We will be publishing a newer release in the coming week/weeks and it should include these fixes along with many other improvements! For now I'd recommend using latest or a pinned commit to ensure you are using a version with the tool fixes. Thanks again!
@drbh thanks for the quick reply. I did try a commit from few hrs back (more specifically, sha-1cebccc@sha256:4ccb775aaaefc90df10b2de7ce17a1f00a07682c12ea9630e6e6fdfa10a1c05e
). The problem still persists.
My observation: the list of available tools is still not getting passed appropriately.
oh apologies I must have misunderstood the issue, it sounds that tools responses have regressed starting at version 2.2.0 and onwards? Would you be able to share an example of the input and expected output? Additionally do you know when the tools were last working as you expected (maybe a version or best case the last commit sha)? Thanks!
Sure, here are a few examples. I unfortunately don't know the last version after which it starts breaking. The versions I am comparing are via docker images:
ghcr.io/huggingface/text-generation-inference:latest
ghcr.io/huggingface/text-generation-inference:sha-1cebccc@sha256:4ccb775aaaefc90df10b2de7ce17a1f00a07682c12ea9630e6e6fdfa10a1c05e
Examples:
Ground truth: [{'name': 'search_hotel', 'arguments': {'destination': 'Paris', 'check_in_date': '2022-05-01', 'check_out_date': '2022-05-10'}}]

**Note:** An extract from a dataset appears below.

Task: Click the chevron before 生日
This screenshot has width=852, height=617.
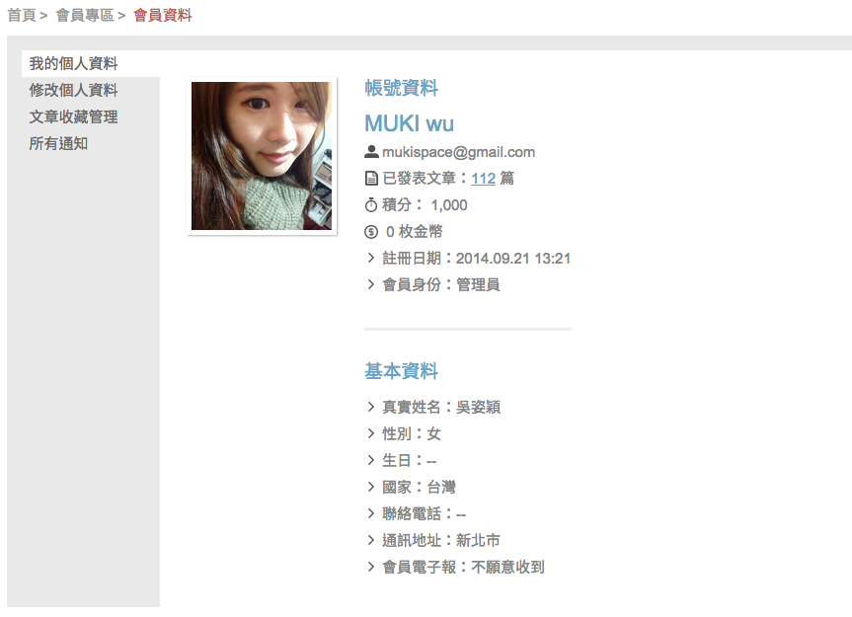Action: coord(371,461)
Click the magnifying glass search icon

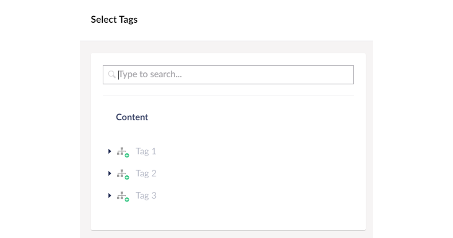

Version 1: [Function(arguments={'check_in_date': '2022-05-01', 'check_out_date': '2022-05-10', 'location': 'Paris', 'num_guests': 1, 'num_rooms': 1}, name='search_hotel', description=None)]
Version 2: [Function(arguments={'number': 7}, name='find_hotels', description=None)]
Ground truth: [{'name': 'roll_dice', 'arguments': {'sides': 6, 'quantity': 1}}]
Version 1: [Function(arguments={'quantity': 1, 'sides': 6}, name='roll_dice', description=None)]
Version 2: [Function(arguments={'artist': 'tools', 'genre': 'RNG Tools'}, name='random.randint', description=None)]
Ground truth: [{'name': 'calculate_fuel_cost', 'arguments': {'distance': 500, 'fuel_price': 1.2, 'fuel_efficiency': 10}}]
Version 1: [Function(arguments={'distance': 500, 'fuel_efficiency': 10, 'fuel_price': 1.2}, name='calculate_fuel_cost', description=None)]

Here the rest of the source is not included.